50 million dollars for EDUCATION? Consumers need a way of paying for needed health services, not an explanation and long-winded overfunded explanation of the best they can do in a system that is cutting costs by cutting coverage. The number one way of promoting consumer interests is for our government to actively reclaim monies depleted by FRAUD. According to CMS, the cost of such fraud is in the BILLIONS http://www.medicalnewstoday.com/articles/68371.php. Instead of staffing an AUDIT department that has the authority to discover, prosecute, collect fraudulent dollar amounts and pass on those reimbursements to programs and insureds ripped off, CMS just keeps pretending that managing consumers will solve the problem.

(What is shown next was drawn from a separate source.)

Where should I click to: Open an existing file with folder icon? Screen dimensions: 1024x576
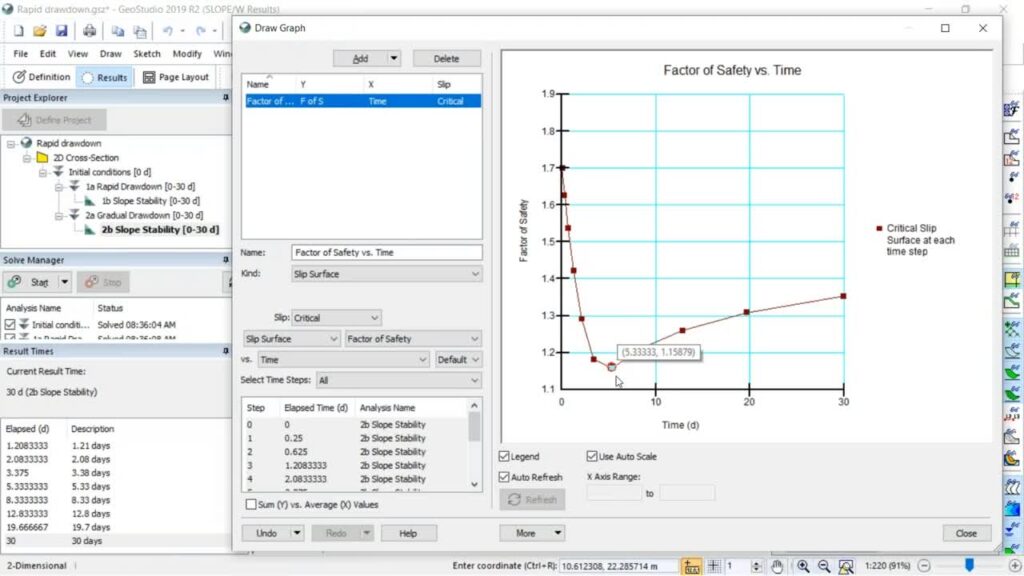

Nobody wants to cover the RISK of the cost of treating illness--that is the ONLY justification for any health insurance program. The complications of health insurance and the new expenditures for EDUCATION and prevention are the natural outcome of a business that wants to justify its existence while increasing its profit margin by ridding itself of covering risk. Consumers must conclude that a new product for assistance in paying for medical care and services is necessary because insurance companies do not want to cover risk and therefore they are no longer insurers.
And prices for health services would drop as everyone becomes the exception to coverage (which is the direction we're going in anyway).
As for the government? Their next several laws regarding health insurance whether through Medicare/Medicaid or private insurance should be legal mandates for governmental audits of every insurance company for fraud, waste and complicity in price-fixing. Hotlines explaining why things are tough at the cost of 50 million are only evidence of how little the consumer, the voter, the patient, the citizen-employer (those who finance the health services industry through taxes, premiums, and cash outlays) counts. We're paying the bill and being told that our opinion doesn't count.